The White House is currently battling against several nasty scandals that have pretty much derailed their agenda. It should be no secret by now that I’m not a fan of this president’s ideas and politics. But I’m not enjoying this at all. I’m surprised I’m not, as I’ve suspected some of this stuff was not beyond them for some time. But in spite of it all, I take no joy in being proven not unduly pessimistic.
Stuff like this will poison the well for a long time to come. It will also embolden those who are looking for any excuse to justify their undisciplined behavior and ill-mannered attacks. No president or government should be immune from scrutiny and criticism, but neither should they be subjected to ad hominem attacks and vitriolic disrespect. Granted, that line was crossed, and crossed repeatedly a long time ago, but that doesn’t excuse it.
How many times have we heard candidates promise to “restore dignity, visibility, and accountability to the office”? How many times have they actually delivered? This is not a partisan issue–both sides are guilty.
And yet what are we supposed to do? In the current environment what could possibly entice the honest and upright to pursue public office when the attempt will subject their families and friends to the most vile treatment conceivable? I discussed this recently with a friend on social media, and we both agreed just throwing our hands up in the air is not the answer.
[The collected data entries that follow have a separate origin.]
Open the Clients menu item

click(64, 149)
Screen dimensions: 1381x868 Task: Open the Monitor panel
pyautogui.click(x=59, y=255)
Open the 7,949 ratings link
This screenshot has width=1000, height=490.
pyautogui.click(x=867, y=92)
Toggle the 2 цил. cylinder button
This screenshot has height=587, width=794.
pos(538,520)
I know it’s a lot to ask, but next election cycle when both parties go into their default mode of trying to paint their opponent in the worst light possible, can we try being a little less quick to believe? No one is ever as bad as their opponents claim, nor as good as their supporters promise. They are, more often than not, simply human beings who are as vulnerable to the corruptive power of power as the next man. They will make mistakes. They will do stupid things. They will make decisions that are unpopular with a large portion of the public. But they will almost never be as terrible as their opponents want us to think.
When we listen to such hooey we reward that behavior and encourage more of the same. Let’s break the cycle, and next time someone tries to convince us the very devil himself has run for office, let’s step back and question–and insist on proof–rather than simply accepting it because it plays to our own suspicions and biases. Let’s think for ourselves, and think twice before speaking.
Then think even more before actually voting.